▶ [PROVIDED MATERIAL]
───

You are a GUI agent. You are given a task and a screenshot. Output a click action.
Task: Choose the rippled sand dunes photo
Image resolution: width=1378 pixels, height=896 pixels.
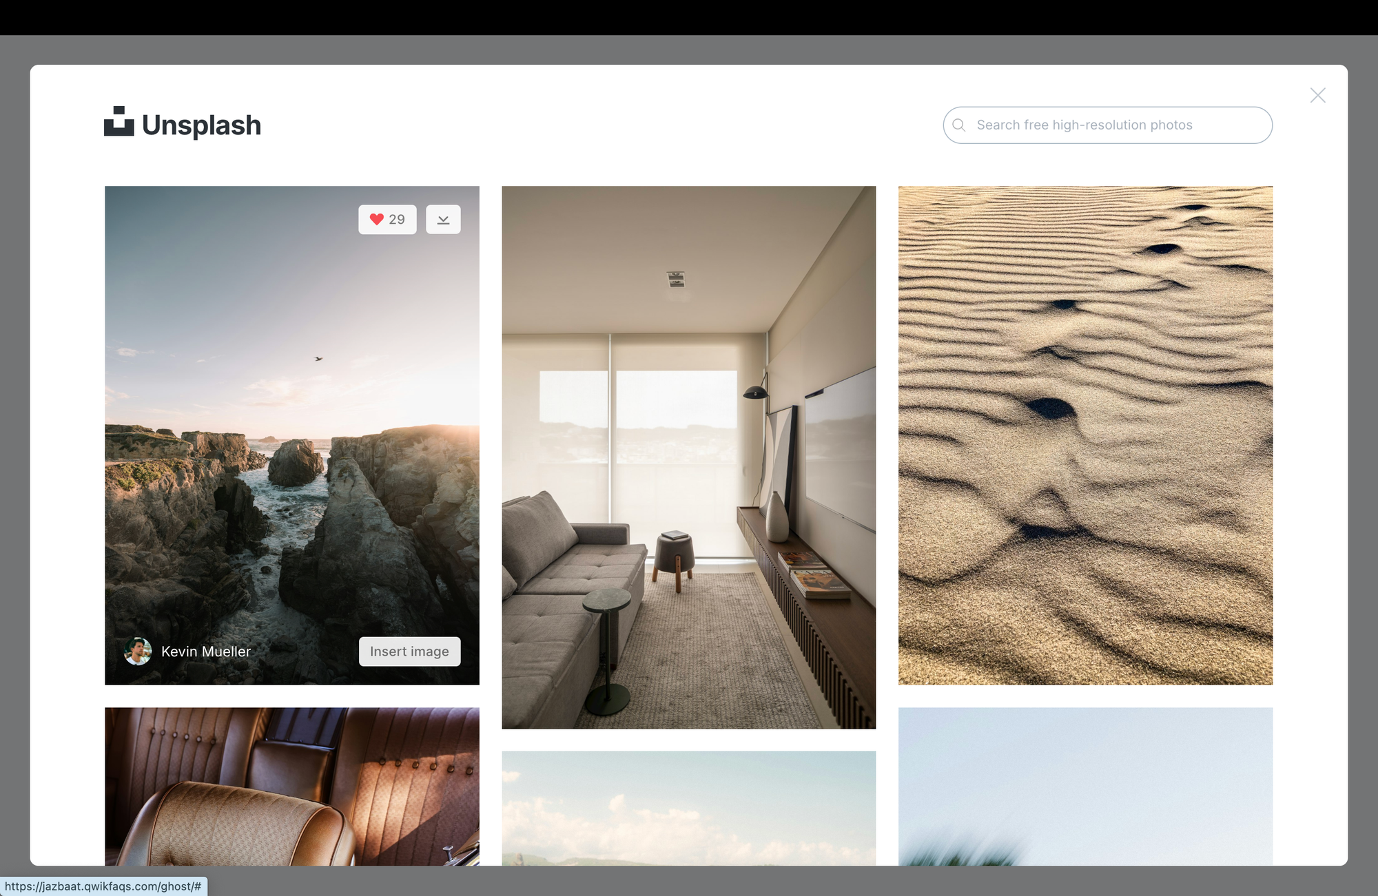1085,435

───

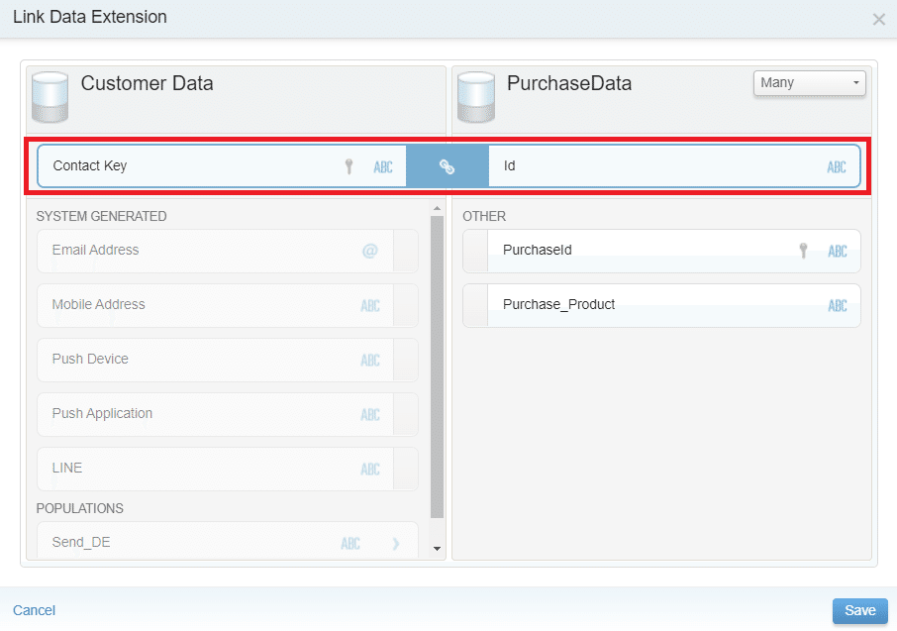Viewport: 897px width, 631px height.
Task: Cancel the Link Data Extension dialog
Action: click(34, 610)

───

▶ [WRITTEN PROBLEM] Please copy out everything in the listing from the line containing "Viewport: 897px width, 631px height." down to the line containing "Action: click(34, 610)", both included, character for character. Leave the pictures out of your answer.

▶ [ANSWER TO THE TASK]
Viewport: 897px width, 631px height.
Task: Cancel the Link Data Extension dialog
Action: click(34, 610)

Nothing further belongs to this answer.